(Click-target data):
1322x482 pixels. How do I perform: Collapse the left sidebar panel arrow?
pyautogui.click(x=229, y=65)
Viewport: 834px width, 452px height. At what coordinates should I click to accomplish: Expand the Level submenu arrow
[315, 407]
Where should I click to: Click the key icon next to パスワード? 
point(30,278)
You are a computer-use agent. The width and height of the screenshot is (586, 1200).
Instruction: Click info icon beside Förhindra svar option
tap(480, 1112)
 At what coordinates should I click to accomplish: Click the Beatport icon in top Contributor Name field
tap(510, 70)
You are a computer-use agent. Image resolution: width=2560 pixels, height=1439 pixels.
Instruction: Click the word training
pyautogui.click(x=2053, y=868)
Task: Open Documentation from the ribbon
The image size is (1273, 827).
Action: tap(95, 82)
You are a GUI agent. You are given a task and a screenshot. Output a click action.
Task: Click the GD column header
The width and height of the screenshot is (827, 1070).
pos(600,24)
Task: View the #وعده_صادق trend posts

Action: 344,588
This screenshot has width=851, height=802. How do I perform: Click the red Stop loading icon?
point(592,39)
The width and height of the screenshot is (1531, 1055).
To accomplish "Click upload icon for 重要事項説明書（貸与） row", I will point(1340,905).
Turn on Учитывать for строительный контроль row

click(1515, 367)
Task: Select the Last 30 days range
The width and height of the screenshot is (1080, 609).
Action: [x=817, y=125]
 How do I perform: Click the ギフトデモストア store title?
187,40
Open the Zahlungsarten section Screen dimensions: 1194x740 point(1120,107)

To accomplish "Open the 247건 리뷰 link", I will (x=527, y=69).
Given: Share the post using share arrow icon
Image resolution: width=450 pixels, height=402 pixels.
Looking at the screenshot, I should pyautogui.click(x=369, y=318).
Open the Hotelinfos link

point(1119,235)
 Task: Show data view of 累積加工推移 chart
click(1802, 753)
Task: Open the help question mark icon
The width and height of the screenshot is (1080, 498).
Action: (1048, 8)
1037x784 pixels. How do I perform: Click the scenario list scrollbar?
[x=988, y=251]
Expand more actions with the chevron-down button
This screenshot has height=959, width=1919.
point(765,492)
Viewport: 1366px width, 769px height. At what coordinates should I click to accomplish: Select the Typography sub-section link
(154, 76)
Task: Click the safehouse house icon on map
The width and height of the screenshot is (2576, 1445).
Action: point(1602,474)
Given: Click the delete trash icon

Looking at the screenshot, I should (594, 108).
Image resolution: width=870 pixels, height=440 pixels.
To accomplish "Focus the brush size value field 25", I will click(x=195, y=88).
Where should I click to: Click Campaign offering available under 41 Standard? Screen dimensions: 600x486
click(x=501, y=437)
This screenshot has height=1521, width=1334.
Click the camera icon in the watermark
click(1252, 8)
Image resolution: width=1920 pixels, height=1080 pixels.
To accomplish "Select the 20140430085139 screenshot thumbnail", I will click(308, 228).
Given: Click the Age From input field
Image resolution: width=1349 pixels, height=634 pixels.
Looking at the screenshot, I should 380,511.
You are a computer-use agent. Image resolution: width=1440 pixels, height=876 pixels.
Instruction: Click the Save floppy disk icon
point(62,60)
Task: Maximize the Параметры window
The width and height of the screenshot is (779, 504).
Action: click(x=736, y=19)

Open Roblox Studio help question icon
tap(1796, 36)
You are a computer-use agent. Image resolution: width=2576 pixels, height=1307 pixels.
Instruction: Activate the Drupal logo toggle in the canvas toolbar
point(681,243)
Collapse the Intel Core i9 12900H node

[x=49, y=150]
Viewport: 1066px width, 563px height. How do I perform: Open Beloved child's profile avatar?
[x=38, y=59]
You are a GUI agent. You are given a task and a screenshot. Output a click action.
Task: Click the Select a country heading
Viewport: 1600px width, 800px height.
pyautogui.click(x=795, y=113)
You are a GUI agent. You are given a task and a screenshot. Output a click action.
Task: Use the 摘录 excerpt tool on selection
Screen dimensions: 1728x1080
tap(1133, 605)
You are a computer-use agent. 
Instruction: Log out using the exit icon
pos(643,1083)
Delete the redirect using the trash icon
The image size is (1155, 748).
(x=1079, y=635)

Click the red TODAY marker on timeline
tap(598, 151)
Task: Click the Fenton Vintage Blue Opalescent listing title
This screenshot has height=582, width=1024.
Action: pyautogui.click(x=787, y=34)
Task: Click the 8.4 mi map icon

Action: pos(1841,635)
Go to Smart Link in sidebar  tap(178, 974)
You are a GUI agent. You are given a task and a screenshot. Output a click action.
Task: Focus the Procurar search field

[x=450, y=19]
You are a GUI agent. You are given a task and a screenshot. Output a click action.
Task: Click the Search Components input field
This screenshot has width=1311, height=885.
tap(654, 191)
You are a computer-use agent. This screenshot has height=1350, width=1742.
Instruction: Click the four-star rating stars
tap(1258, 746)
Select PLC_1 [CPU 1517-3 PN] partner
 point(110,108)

(What is expected):
Quote every one of the lines above word for word.

(Finished exercise):
1322x482 pixels. How do I perform: Collapse the left sidebar panel arrow?
pyautogui.click(x=229, y=65)
Viewport: 834px width, 452px height. At what coordinates should I click to accomplish: Expand the Level submenu arrow
[315, 407]
Where should I click to: Click the key icon next to パスワード? 
point(30,278)
You are a computer-use agent. The width and height of the screenshot is (586, 1200).
Instruction: Click info icon beside Förhindra svar option
tap(480, 1112)
 At what coordinates should I click to accomplish: Click the Beatport icon in top Contributor Name field
tap(510, 70)
You are a computer-use agent. Image resolution: width=2560 pixels, height=1439 pixels.
Instruction: Click the word training
pyautogui.click(x=2053, y=868)
Task: Open Documentation from the ribbon
The image size is (1273, 827).
Action: tap(95, 82)
You are a GUI agent. You are given a task and a screenshot. Output a click action.
Task: Click the GD column header
The width and height of the screenshot is (827, 1070).
pos(600,24)
Task: View the #وعده_صادق trend posts

Action: 344,588
This screenshot has width=851, height=802. How do I perform: Click the red Stop loading icon?
point(592,39)
The width and height of the screenshot is (1531, 1055).
To accomplish "Click upload icon for 重要事項説明書（貸与） row", I will point(1340,905).
Turn on Учитывать for строительный контроль row

click(1515, 367)
Task: Select the Last 30 days range
The width and height of the screenshot is (1080, 609).
Action: [x=817, y=125]
 How do I perform: Click the ギフトデモストア store title?
187,40
Open the Zahlungsarten section Screen dimensions: 1194x740 point(1120,107)

To accomplish "Open the 247건 리뷰 link", I will (x=527, y=69).
Given: Share the post using share arrow icon
Image resolution: width=450 pixels, height=402 pixels.
Looking at the screenshot, I should pyautogui.click(x=369, y=318).
Open the Hotelinfos link

point(1119,235)
 Task: Show data view of 累積加工推移 chart
click(1802, 753)
Task: Open the help question mark icon
The width and height of the screenshot is (1080, 498).
Action: (1048, 8)
1037x784 pixels. How do I perform: Click the scenario list scrollbar?
[x=988, y=251]
Expand more actions with the chevron-down button
This screenshot has height=959, width=1919.
point(765,492)
Viewport: 1366px width, 769px height. At what coordinates should I click to accomplish: Select the Typography sub-section link
(154, 76)
Task: Click the safehouse house icon on map
The width and height of the screenshot is (2576, 1445).
Action: point(1602,474)
Given: Click the delete trash icon

Looking at the screenshot, I should (594, 108).
Image resolution: width=870 pixels, height=440 pixels.
To accomplish "Focus the brush size value field 25", I will click(x=195, y=88).
Where should I click to: Click Campaign offering available under 41 Standard? Screen dimensions: 600x486
click(x=501, y=437)
This screenshot has height=1521, width=1334.
Click the camera icon in the watermark
click(1252, 8)
Image resolution: width=1920 pixels, height=1080 pixels.
To accomplish "Select the 20140430085139 screenshot thumbnail", I will click(308, 228).
Given: Click the Age From input field
Image resolution: width=1349 pixels, height=634 pixels.
Looking at the screenshot, I should 380,511.
You are a computer-use agent. Image resolution: width=1440 pixels, height=876 pixels.
Instruction: Click the Save floppy disk icon
point(62,60)
Task: Maximize the Параметры window
The width and height of the screenshot is (779, 504).
Action: click(x=736, y=19)

Open Roblox Studio help question icon
tap(1796, 36)
You are a computer-use agent. Image resolution: width=2576 pixels, height=1307 pixels.
Instruction: Activate the Drupal logo toggle in the canvas toolbar
point(681,243)
Collapse the Intel Core i9 12900H node

[x=49, y=150]
Viewport: 1066px width, 563px height. How do I perform: Open Beloved child's profile avatar?
[x=38, y=59]
You are a GUI agent. You are given a task and a screenshot. Output a click action.
Task: Click the Select a country heading
Viewport: 1600px width, 800px height.
pyautogui.click(x=795, y=113)
You are a GUI agent. You are given a task and a screenshot. Output a click action.
Task: Use the 摘录 excerpt tool on selection
Screen dimensions: 1728x1080
tap(1133, 605)
You are a computer-use agent. 
Instruction: Log out using the exit icon
pos(643,1083)
Delete the redirect using the trash icon
The image size is (1155, 748).
(x=1079, y=635)

Click the red TODAY marker on timeline
tap(598, 151)
Task: Click the Fenton Vintage Blue Opalescent listing title
This screenshot has height=582, width=1024.
Action: pyautogui.click(x=787, y=34)
Task: Click the 8.4 mi map icon

Action: pos(1841,635)
Go to Smart Link in sidebar  tap(178, 974)
You are a GUI agent. You are given a task and a screenshot. Output a click action.
Task: Focus the Procurar search field

[x=450, y=19]
You are a GUI agent. You are given a task and a screenshot. Output a click action.
Task: Click the Search Components input field
This screenshot has width=1311, height=885.
tap(654, 191)
You are a computer-use agent. This screenshot has height=1350, width=1742.
Instruction: Click the four-star rating stars
tap(1258, 746)
Select PLC_1 [CPU 1517-3 PN] partner
 point(110,108)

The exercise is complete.